[Entries provided]:
--*--
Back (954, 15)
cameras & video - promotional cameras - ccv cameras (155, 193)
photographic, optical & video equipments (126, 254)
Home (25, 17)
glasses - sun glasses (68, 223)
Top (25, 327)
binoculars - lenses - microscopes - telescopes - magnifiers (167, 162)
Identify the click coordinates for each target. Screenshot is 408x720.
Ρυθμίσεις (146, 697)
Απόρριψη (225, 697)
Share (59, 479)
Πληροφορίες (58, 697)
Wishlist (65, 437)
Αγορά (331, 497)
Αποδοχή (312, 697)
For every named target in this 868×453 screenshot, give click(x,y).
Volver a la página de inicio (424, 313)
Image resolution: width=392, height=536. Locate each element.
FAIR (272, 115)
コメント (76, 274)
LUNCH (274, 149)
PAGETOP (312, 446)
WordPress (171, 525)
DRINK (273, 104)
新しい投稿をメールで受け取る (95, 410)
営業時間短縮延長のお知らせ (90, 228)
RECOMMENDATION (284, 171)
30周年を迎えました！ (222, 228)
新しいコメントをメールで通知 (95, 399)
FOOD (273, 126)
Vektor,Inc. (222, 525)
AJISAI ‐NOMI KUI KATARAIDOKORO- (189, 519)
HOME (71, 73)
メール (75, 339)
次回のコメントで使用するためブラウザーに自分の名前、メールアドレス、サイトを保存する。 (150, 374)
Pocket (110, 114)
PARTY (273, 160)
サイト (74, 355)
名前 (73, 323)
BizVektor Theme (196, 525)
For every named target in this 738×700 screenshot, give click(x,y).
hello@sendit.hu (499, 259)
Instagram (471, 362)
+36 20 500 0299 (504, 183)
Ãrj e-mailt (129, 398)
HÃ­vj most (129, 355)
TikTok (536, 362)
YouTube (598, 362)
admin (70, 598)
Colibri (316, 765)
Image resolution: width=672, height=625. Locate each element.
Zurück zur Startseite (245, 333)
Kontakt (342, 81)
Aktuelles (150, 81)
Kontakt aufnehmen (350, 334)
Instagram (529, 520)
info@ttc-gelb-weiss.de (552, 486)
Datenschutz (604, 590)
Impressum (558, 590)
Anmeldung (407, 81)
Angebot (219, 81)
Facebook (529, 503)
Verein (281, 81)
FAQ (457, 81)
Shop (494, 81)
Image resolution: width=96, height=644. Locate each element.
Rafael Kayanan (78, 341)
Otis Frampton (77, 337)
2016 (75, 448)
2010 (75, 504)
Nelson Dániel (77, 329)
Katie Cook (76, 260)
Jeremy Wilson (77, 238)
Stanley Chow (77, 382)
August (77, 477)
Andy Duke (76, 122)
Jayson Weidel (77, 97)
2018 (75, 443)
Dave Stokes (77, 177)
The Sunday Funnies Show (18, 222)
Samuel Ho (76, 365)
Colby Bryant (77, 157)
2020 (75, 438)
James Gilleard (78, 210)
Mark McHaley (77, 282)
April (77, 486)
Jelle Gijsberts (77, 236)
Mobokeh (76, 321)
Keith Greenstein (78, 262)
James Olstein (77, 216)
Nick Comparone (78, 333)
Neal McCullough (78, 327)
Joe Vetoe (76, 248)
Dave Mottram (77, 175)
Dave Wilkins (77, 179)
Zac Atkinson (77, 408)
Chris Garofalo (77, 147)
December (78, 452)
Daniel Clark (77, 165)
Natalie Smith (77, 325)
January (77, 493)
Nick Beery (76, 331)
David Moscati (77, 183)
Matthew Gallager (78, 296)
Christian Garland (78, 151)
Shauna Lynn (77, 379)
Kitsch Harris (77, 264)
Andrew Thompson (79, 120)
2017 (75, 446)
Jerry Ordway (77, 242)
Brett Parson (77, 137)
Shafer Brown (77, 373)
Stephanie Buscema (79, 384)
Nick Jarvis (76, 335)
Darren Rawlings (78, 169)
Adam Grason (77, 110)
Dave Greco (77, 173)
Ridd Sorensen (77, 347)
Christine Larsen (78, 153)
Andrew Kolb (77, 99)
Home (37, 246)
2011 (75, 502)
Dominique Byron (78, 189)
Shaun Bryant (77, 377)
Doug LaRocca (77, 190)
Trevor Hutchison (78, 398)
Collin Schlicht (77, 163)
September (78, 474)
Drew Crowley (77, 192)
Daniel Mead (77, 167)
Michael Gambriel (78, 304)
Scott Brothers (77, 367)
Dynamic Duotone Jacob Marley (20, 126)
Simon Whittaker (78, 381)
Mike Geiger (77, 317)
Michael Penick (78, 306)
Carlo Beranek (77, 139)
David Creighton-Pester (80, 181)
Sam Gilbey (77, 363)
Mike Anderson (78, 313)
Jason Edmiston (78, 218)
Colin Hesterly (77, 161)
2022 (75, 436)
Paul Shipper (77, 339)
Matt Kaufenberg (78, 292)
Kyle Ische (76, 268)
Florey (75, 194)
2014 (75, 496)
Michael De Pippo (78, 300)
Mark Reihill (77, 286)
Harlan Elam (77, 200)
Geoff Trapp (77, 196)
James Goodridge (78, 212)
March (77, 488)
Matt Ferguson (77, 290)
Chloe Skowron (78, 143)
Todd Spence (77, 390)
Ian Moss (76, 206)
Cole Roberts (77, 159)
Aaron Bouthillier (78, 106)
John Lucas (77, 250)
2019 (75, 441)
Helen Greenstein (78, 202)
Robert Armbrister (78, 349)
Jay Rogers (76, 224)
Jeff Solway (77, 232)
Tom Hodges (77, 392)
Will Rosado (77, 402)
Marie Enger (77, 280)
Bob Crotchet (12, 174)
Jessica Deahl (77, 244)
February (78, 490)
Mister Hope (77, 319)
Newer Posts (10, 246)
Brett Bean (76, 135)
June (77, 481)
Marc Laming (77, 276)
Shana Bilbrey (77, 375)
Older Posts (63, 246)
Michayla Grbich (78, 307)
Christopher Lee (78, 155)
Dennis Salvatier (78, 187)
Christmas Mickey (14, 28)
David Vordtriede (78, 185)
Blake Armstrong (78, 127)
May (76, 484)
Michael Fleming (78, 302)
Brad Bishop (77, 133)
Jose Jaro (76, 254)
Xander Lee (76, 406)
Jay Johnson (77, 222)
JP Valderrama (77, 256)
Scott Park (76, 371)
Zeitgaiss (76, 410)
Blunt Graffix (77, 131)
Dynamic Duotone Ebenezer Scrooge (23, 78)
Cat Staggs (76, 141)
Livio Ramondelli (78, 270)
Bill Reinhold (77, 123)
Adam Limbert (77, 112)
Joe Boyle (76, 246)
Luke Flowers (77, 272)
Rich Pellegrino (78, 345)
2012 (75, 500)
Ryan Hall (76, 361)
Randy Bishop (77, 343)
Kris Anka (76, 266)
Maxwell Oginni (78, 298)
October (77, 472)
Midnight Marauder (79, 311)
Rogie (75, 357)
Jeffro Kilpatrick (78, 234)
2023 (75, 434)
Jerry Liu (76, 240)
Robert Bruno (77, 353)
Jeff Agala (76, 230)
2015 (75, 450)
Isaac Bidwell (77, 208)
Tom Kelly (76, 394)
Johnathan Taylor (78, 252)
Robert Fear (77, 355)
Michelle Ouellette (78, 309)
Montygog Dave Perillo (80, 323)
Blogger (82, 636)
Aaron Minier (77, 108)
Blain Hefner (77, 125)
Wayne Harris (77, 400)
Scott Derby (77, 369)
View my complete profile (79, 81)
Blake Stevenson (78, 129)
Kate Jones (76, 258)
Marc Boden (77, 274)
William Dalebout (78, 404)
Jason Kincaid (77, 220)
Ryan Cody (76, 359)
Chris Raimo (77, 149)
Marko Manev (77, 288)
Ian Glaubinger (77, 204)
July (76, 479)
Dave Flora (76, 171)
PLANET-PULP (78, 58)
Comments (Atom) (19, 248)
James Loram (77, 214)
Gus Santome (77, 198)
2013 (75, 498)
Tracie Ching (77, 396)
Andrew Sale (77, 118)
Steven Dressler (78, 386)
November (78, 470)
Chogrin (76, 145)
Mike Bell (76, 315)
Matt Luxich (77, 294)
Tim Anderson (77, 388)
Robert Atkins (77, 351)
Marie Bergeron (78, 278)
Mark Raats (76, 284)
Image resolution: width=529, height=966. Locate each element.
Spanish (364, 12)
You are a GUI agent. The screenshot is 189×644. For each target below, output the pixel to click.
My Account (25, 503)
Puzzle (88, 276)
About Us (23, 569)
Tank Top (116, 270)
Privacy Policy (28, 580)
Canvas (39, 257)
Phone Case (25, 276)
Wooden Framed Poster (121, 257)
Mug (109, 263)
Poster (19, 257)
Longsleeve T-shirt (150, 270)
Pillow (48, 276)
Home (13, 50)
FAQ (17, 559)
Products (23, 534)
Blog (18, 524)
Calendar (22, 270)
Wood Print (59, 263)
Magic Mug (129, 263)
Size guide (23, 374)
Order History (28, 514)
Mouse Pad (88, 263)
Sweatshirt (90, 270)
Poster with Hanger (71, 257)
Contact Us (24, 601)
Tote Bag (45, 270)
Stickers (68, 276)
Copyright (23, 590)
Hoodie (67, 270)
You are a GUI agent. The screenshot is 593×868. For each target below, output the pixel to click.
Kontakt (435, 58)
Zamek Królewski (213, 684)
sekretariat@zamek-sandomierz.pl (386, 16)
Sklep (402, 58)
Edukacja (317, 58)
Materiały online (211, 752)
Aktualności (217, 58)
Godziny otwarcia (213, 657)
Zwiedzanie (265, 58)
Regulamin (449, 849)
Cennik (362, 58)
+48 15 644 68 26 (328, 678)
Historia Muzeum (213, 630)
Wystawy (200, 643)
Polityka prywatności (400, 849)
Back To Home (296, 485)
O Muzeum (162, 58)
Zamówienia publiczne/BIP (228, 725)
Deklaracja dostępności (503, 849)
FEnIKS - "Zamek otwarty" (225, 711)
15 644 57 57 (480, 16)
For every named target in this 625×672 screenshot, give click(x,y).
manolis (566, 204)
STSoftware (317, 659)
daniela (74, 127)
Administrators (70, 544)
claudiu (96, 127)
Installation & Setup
--*--
[Problem to solve]:
Can you print the items from the line containing "Zeitgaiss (76, 410)" through the line containing "October (77, 472)", both included, without changing a character?

[Written response]:
Zeitgaiss (76, 410)
Blunt Graffix (77, 131)
Dynamic Duotone Ebenezer Scrooge (23, 78)
Cat Staggs (76, 141)
Livio Ramondelli (78, 270)
Bill Reinhold (77, 123)
Adam Limbert (77, 112)
Joe Boyle (76, 246)
Luke Flowers (77, 272)
Rich Pellegrino (78, 345)
2012 (75, 500)
Ryan Hall (76, 361)
Randy Bishop (77, 343)
Kris Anka (76, 266)
Maxwell Oginni (78, 298)
October (77, 472)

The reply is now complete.